EXERCISE
"Task: Click the 3.300,00 price axis label" appears in one line of the records below. Output that line and each one after it, exactly, through the last line.

(Collected data)
________

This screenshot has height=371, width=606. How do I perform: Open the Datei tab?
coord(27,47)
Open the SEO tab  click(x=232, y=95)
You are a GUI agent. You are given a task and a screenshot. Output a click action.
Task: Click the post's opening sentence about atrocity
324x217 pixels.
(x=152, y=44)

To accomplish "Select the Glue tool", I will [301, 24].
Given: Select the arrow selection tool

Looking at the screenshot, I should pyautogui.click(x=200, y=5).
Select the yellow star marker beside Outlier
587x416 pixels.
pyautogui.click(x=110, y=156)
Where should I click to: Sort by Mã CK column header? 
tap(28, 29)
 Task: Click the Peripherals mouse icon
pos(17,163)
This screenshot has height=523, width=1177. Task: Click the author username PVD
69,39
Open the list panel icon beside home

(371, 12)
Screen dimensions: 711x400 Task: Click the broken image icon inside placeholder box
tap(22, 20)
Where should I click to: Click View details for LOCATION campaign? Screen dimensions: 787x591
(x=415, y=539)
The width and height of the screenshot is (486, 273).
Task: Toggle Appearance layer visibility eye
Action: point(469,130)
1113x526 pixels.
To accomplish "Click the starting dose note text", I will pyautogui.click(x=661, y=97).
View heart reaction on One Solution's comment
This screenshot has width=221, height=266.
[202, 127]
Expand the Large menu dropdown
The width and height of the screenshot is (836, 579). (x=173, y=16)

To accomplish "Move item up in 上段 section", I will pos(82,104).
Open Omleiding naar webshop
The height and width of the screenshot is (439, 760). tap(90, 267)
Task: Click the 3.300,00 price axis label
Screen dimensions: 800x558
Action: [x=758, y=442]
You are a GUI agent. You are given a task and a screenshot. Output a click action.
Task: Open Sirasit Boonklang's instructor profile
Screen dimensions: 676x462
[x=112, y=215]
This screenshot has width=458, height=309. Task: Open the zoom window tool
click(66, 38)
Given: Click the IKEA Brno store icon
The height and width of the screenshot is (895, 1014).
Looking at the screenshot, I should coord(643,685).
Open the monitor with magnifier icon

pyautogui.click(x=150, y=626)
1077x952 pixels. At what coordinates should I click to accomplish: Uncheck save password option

________

SOLUTION
Task: Click the 3.300,00 price axis label
Screen dimensions: 800x558
Action: [x=758, y=442]
You are a GUI agent. You are given a task and a screenshot. Output a click action.
Task: Open Sirasit Boonklang's instructor profile
Screen dimensions: 676x462
[x=112, y=215]
This screenshot has width=458, height=309. Task: Open the zoom window tool
click(66, 38)
Given: Click the IKEA Brno store icon
The height and width of the screenshot is (895, 1014).
Looking at the screenshot, I should coord(643,685).
Open the monitor with magnifier icon

pyautogui.click(x=150, y=626)
1077x952 pixels. At what coordinates should I click to accomplish: Uncheck save password option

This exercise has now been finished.